The fine line however, is drawn where the government exploits these connections to belittle the largely peaceful opposition movement as a foreign conspiracy. Using the crude attacks of a minority of opposition elements as fodder for this argument, the government alleges that members of the opposition have trained in Hezbollah camps, while Iranian and Hezbollah agents have infiltrated the country to foment terrorism and incite against the government.
You don’t need to be a counter-terrorism expert to determine that the amateurish pipe bombs used in Manama and al-Eker bare little markings of the region’s most prestigious militant group. Since its inception, Hezbollah has mastered the use of suicide and car bombings, developed its special forces, and established global smuggling routes for drugs, personnel, and weapons. Needless to say, had Nasrallah wished to send a message to the Bahraini government, poorly-placed pipe bombs wouldn’t be his method of delivery.
As a popular tactic in the Gulf, governments often blame shadowy multinational networks to de-legitimize sometimes legitimate opposition demands whilst instilling fear into their own support camps. In Kuwait and the UAE, governments have increasingly blamed domestic dissent as a plot by the Muslim Brotherhood, while Saudi Arabia has consistently asserted that Iran is responsible for its own Shiite uprising in the Eastern Province.
The Bahraini government’s continued blaming of foreign influences further disassociates itself from any responsibility to actually reconcile with the opposition.
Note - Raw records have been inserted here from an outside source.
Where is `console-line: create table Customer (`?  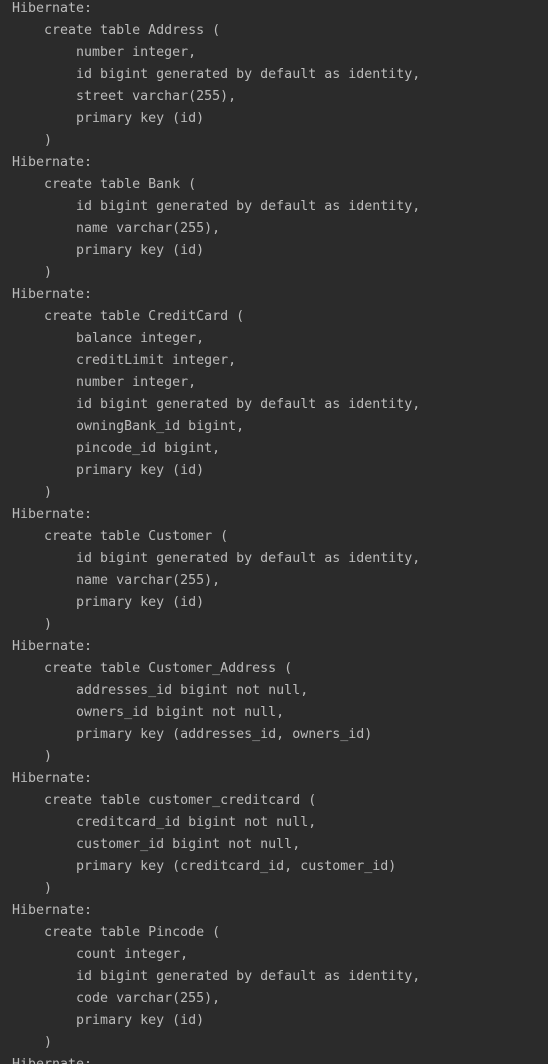 console-line: create table Customer ( is located at coordinates (120, 536).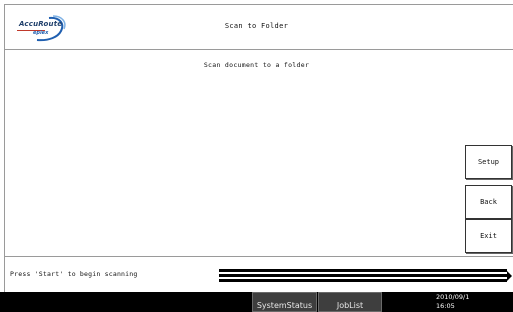  I want to click on status-message: Press 'Start' to begin scanning, so click(74, 274).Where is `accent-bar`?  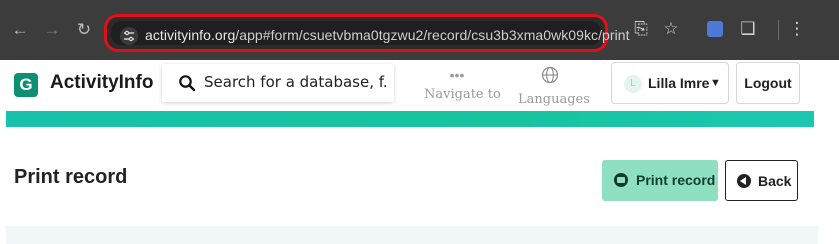 accent-bar is located at coordinates (410, 119).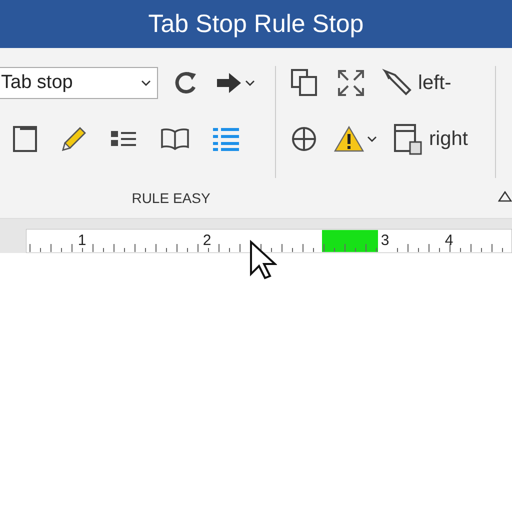  Describe the element at coordinates (397, 83) in the screenshot. I see `pen-icon` at that location.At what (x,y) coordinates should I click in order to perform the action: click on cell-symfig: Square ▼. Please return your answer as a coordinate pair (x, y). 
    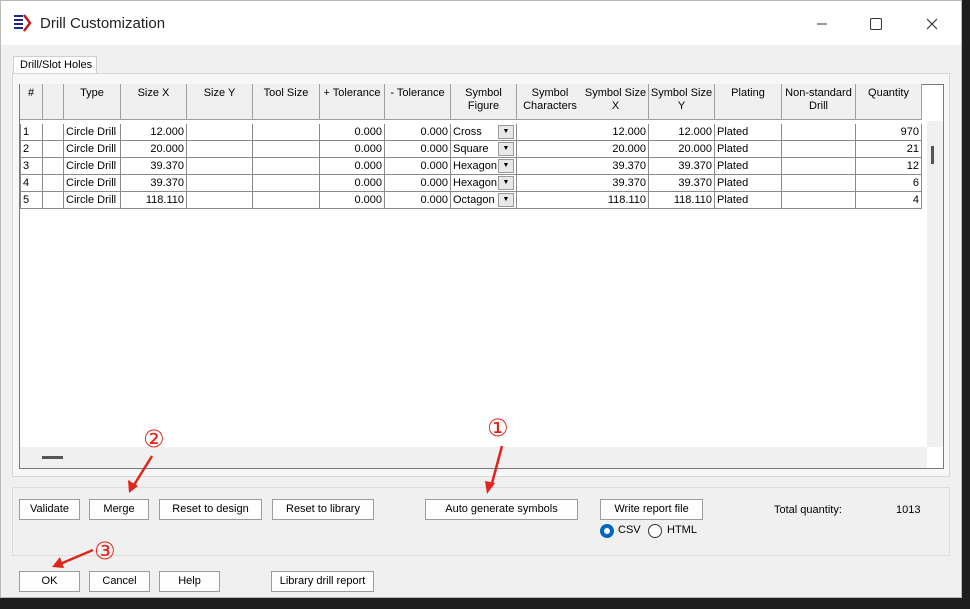
    Looking at the image, I should click on (484, 150).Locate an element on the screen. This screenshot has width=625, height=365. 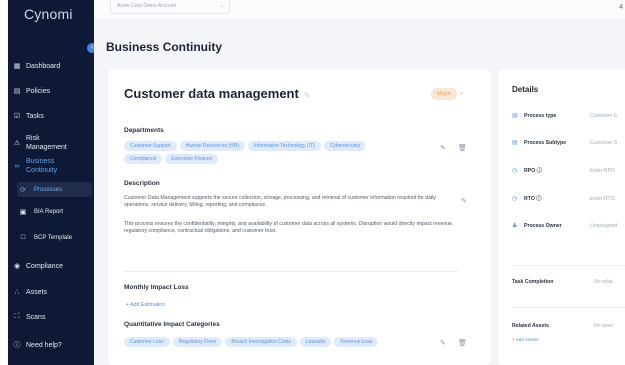
related-assets-value: No asse is located at coordinates (604, 326).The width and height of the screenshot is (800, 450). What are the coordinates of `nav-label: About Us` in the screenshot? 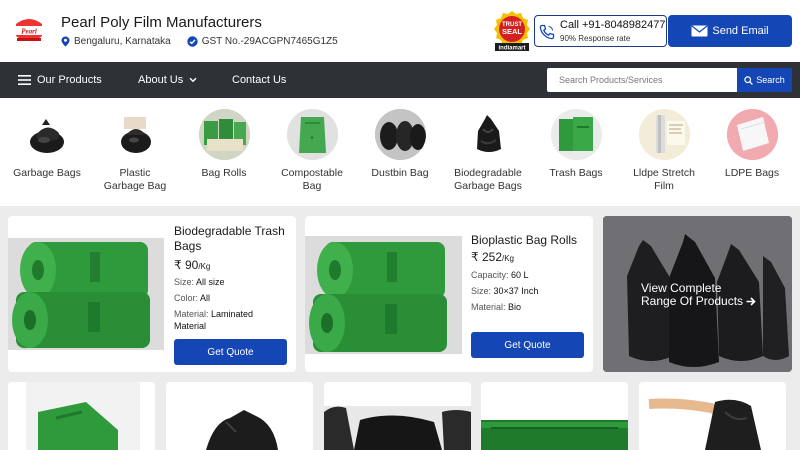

Blaming Hezbollah shifts focus away from alleged human rights violations against its Shiite majority while giving it a free hand in the eyes of the international community to crackdown on “terrorists” anyway it sees fit.
By regionalizing its conflict, the government has created the perception that any concessions to the opposition would open the gates for Iranian influence, successfully ensuring that all criticism from its Western allies remains limited to rhetoric.  While the US recently condemned the ban on demonstrations, they notably refrained from speaking out against Bahrain during a June UN Human Rights Council debate. Meanwhile, opposition activists continue to flaunt empty canisters of US-made tear gas on their Facebook pages.
Ironically, the government’s exaggerated claims of Hezbollah and Iranian infiltration will only drive their increasingly radical opposition activists into the arms of the only factions willing to support their cause- Hezbollah and Iran.  These feelings of abandonment by the international community will eventually drive throngs of radicalized youth into Hezbollah’s training camps, and back into Bahrain with the ability to build car bombs instead of pipe bombs.
These are worrying developments, particularly in what may be the most strategic piece of island real estate in the battle against Iranian influence. Looking ahead, it would serve the government well to realize that the window for reconciliation is closing rapidly, and when it does, the door will be left wide open for destabilizing extremism.
The authors are intelligence analysts at Max Security Solutions, a geopolitical risk consulting firm based in the Middle East.